Armenian actress (1892–1960)

Maria Georgievna Beroyan (Մարի Բերոյան; მარიამ ბეროიანი; née Lianozyan; 8 February 1892 – 22 July 1960) was an Armenian actress. A longtime actress of the Armenian theatre in Tbilisi, she was named a People's Artist of the Georgian SSR in 1946.

== Career ==
Beroyan was born on 8 February 1892 in Tiflis. She made her stage debut in Tiflis in 1913, and from 1922 was an actress of the Armenian Drama Theatre in Tbilisi (now the Petros Adamian Tbilisi State Armenian Drama Theatre).

A character, dramatic and comic actress, she was especially successful in the plays of Gabriel Sundukyan — Salome in The Ruined Family and Khampera in Khatabala — and of Alexander Shirvanzade — Shpanik in Namus. She also appeared in the films Gikor (1934) and Pepo (1935), the latter directed by Hamo Beknazarian.
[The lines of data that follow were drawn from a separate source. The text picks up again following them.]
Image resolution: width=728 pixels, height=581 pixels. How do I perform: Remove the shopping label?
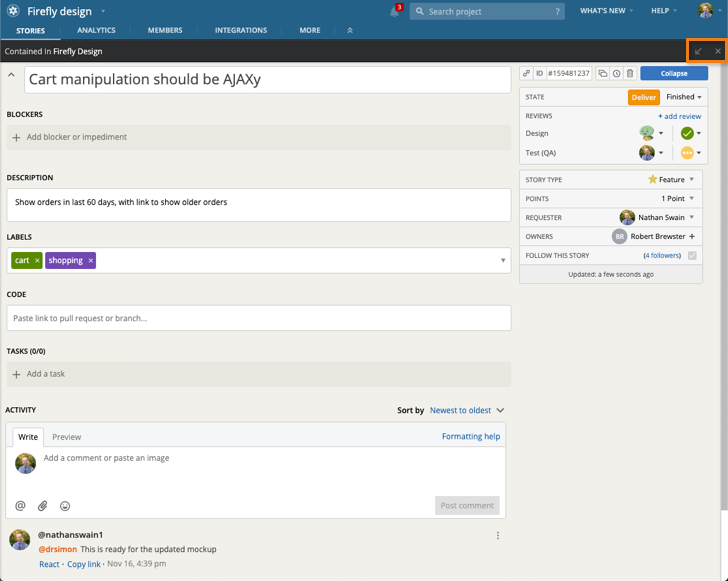[x=90, y=260]
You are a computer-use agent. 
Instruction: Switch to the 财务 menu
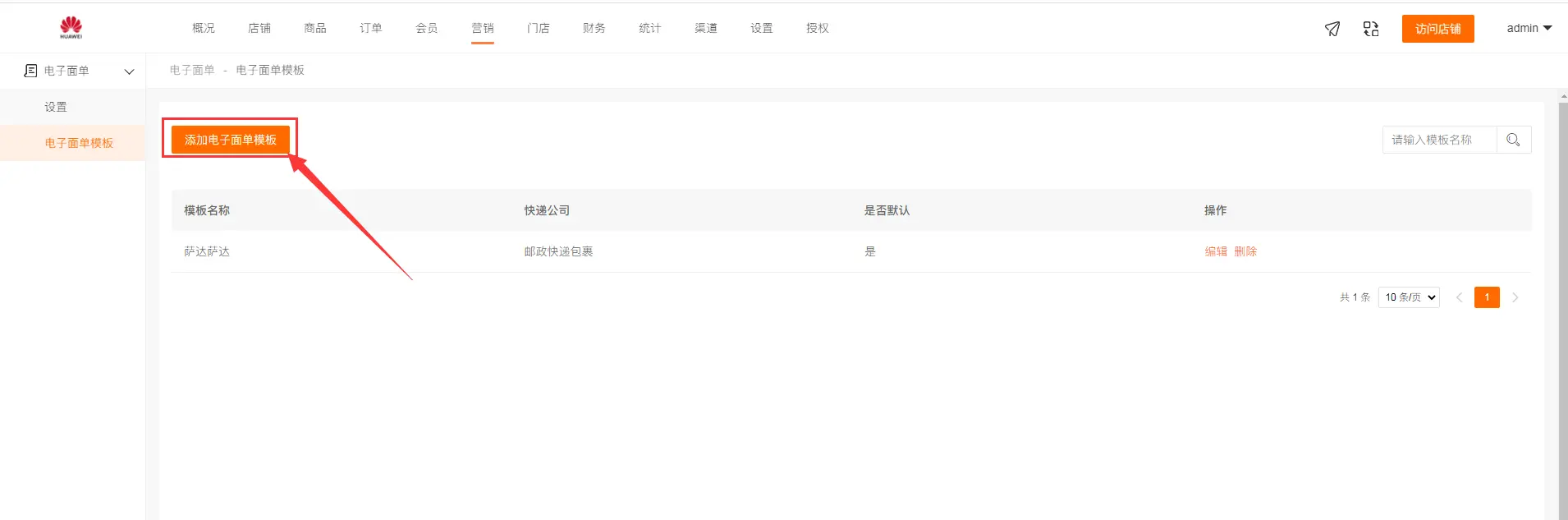(x=594, y=28)
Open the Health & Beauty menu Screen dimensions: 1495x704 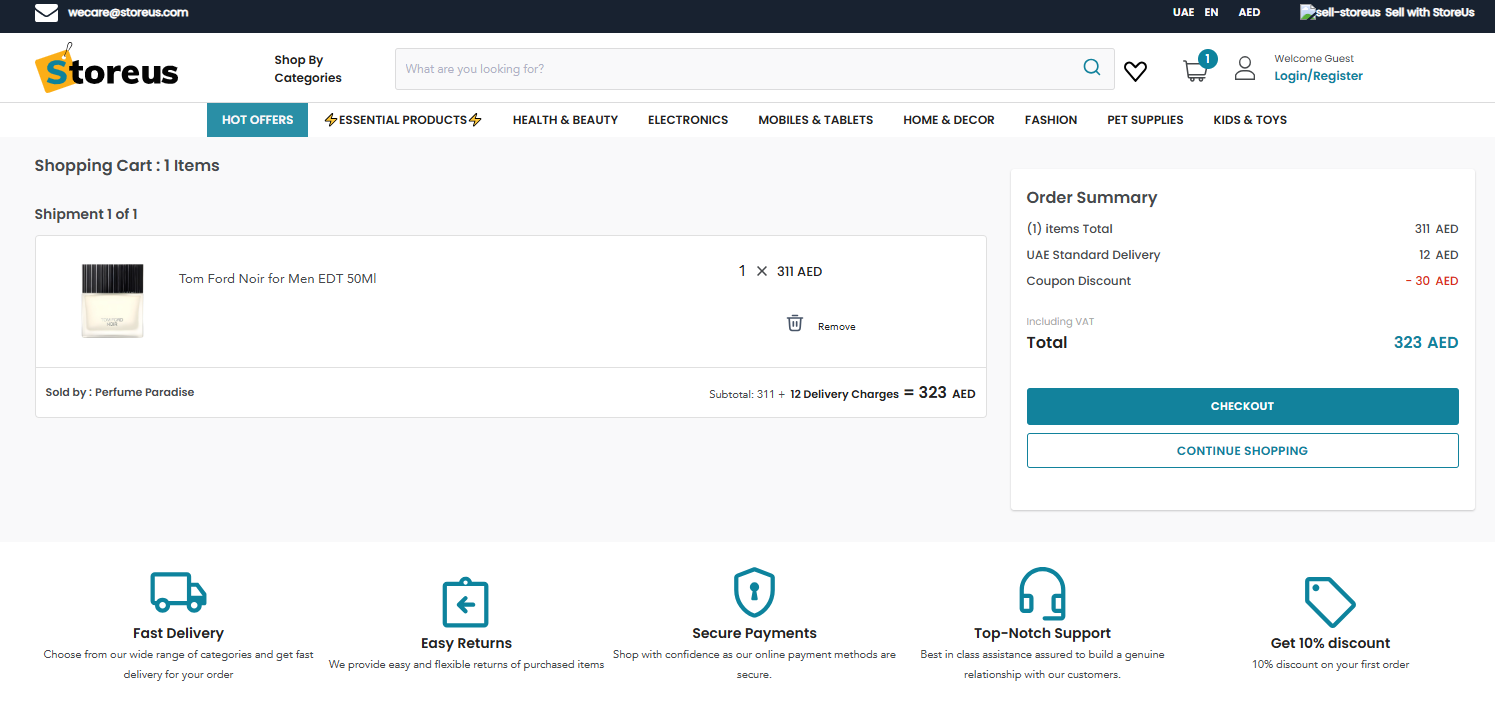pyautogui.click(x=565, y=120)

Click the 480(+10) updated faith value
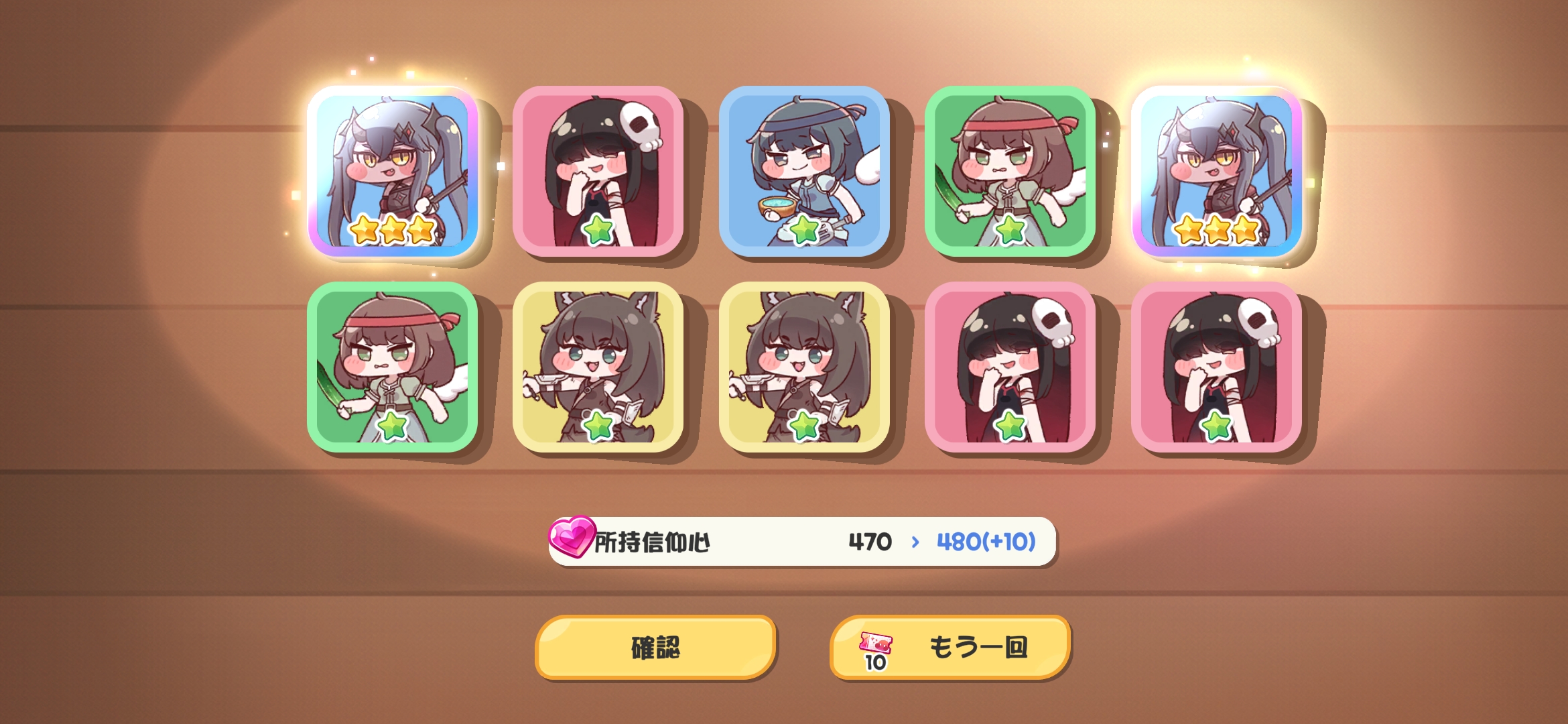click(986, 542)
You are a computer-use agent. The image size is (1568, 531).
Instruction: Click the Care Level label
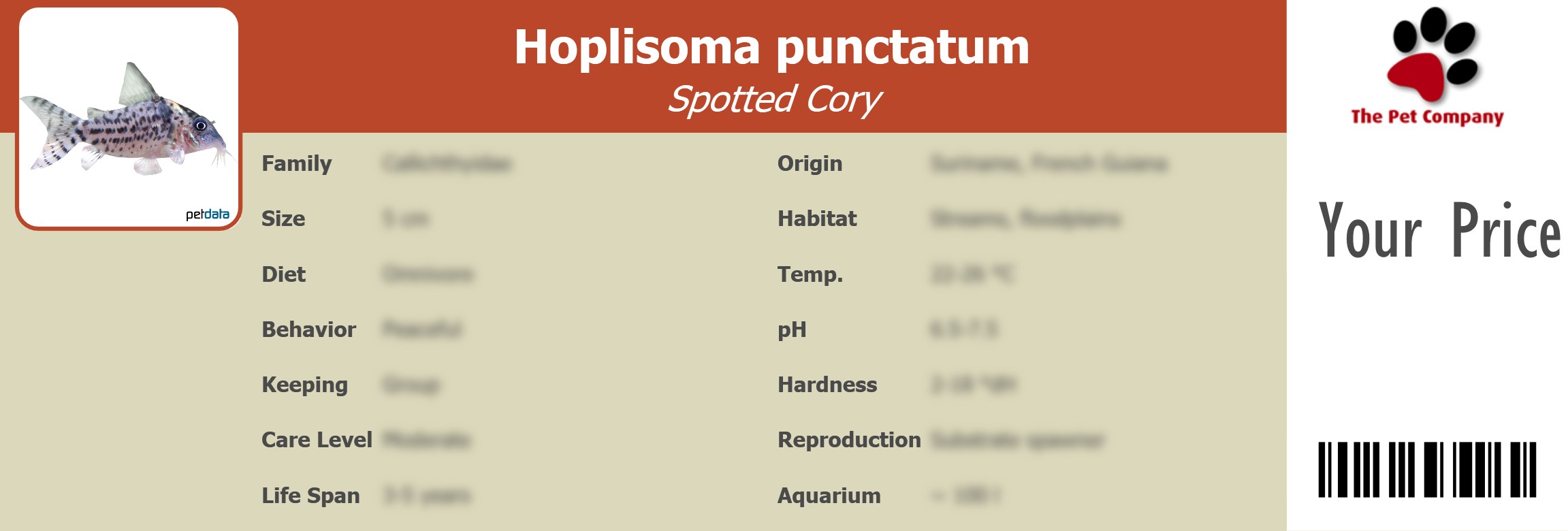317,440
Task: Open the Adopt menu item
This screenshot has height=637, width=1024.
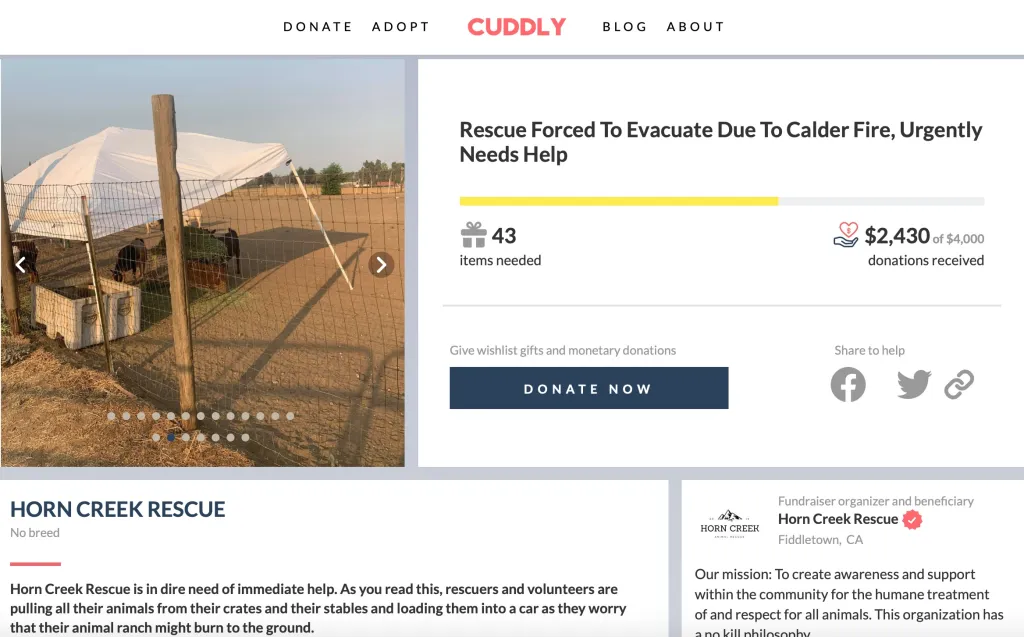Action: [400, 27]
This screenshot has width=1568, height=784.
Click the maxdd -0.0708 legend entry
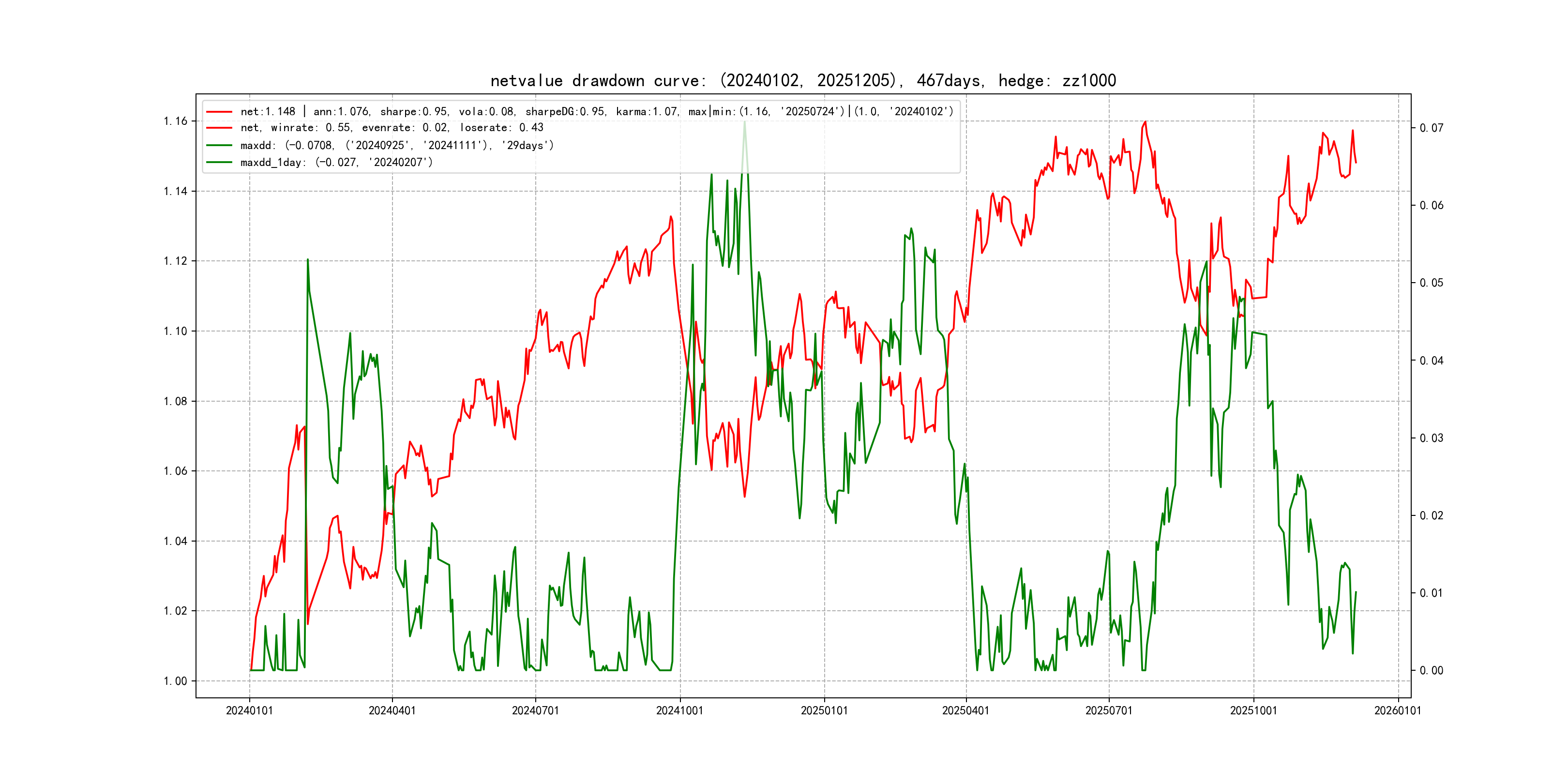point(397,146)
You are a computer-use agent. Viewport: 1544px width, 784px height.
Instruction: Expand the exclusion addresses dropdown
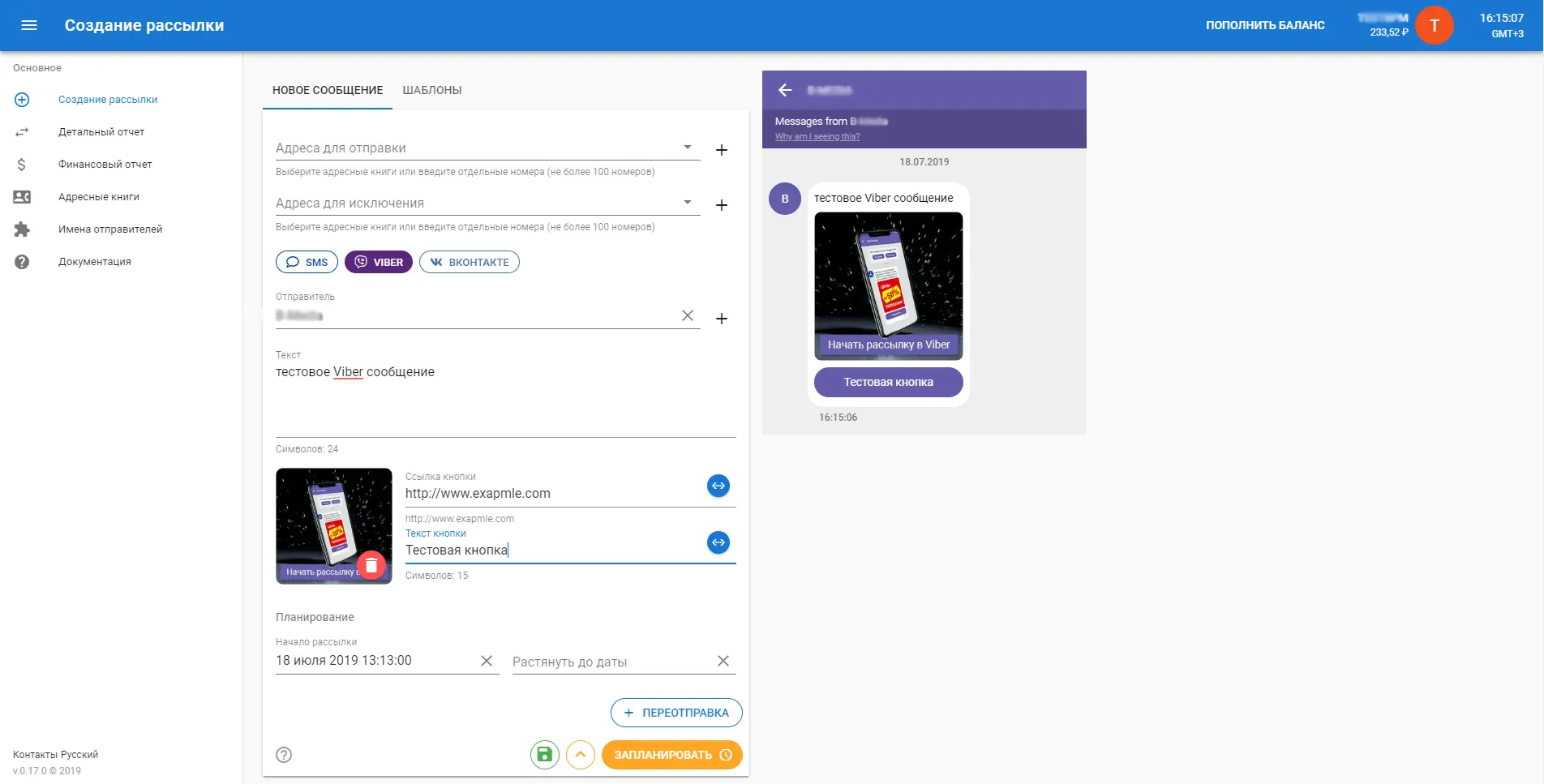tap(687, 202)
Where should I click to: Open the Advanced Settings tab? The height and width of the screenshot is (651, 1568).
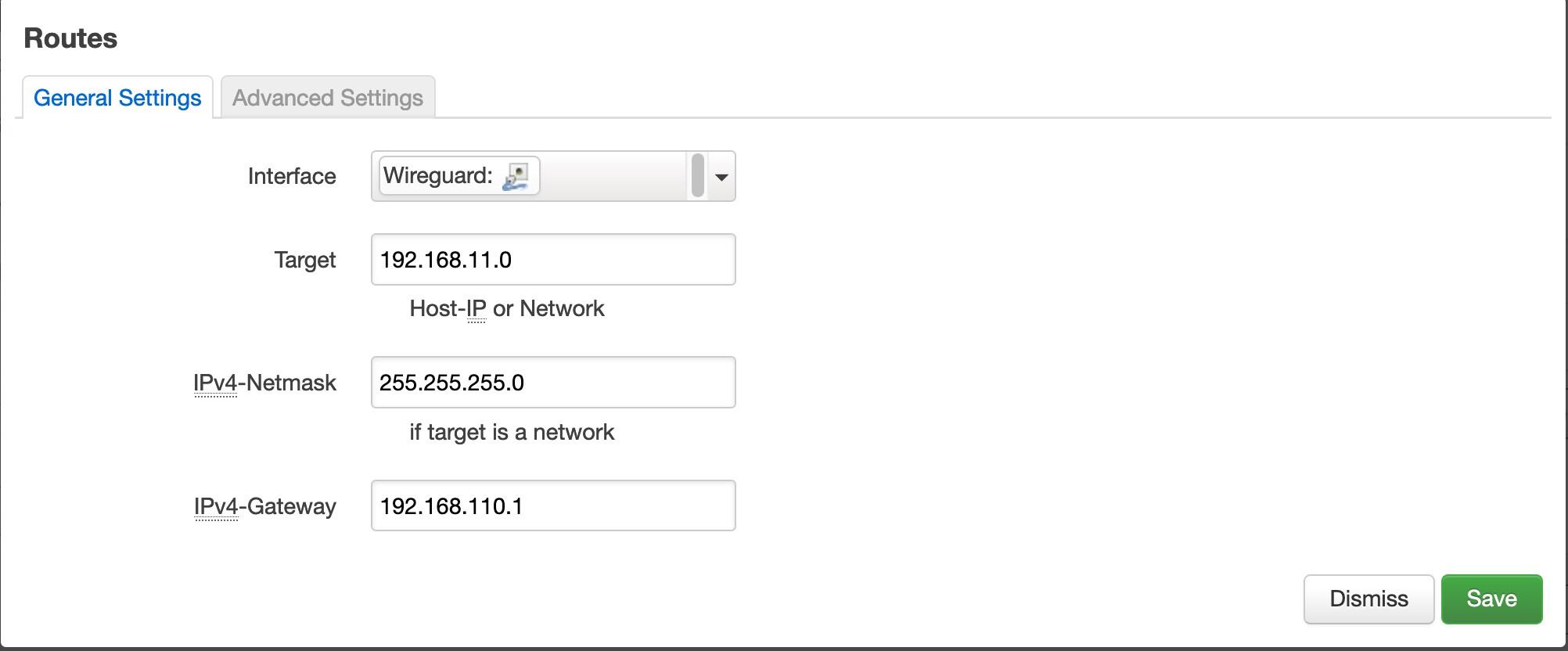coord(327,98)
She served as a deputy of the Supreme Soviet of the Georgian SSR.

== Awards and honours ==
- People's Artist of the Georgian SSR (5 March 1946)
- Order of the Badge of Honour

== Personal life ==
Beroyan was married to the actor Artem Beroyan, also a People's Artist of the Georgian SSR. She died in Tbilisi on 22 July 1960.